Actuação antidemocrática
Entretanto, ao arrepio dos mais elementares princípios de actuação democrática, foram feitos os anúncios do lançamento dos concursos para os hospitais de Évora e Póvoa de Varzim, que se encontravam, respectivamente, em 6.ª e 4.ª prioridade.
«Desde 2006, o Governo foi prometendo e sucessivamente adiando a constituição dum grupo de trabalho para apresentar as propostas de perfil assim como o cronograma da instalação, demonstrando a intensão deliberada de atrasar o processo de construção do hospital, sendo significativo a não inclusão nos sucessivos PIDDAC's de quaisquer verbas para o efeito», lamentam os utentes.
Só no dia 5 de Novembro de 2008 foi criado o grupo de trabalho para definir o perfil assistencial e o dimensionamento do futuro hospital, tendo somente em Fevereiro de 2009 sido disponibilizado aos representantes das autarquias um estudo de referência técnica para definição do perfil do novo hospital do Seixal.

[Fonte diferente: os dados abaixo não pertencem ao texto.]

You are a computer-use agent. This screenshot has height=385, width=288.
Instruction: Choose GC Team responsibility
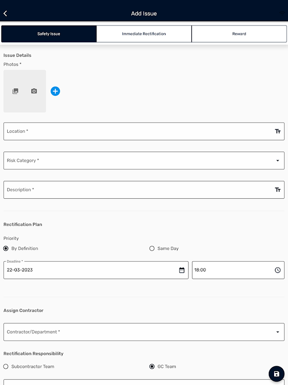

«Nesse estudo são, no entanto, aplicados critérios que não tiveram em conta as responsabilidades do HGO como hospital de referência num largo número de valências para a Península de Setúbal e para o Sul do País, não tendo igualmente em conta uma necessidade superior do número de camas de hospital para servir os concelhos de Almada, Sesimbra e Seixal», explica-se na carta aberta à Ministra da Saúde.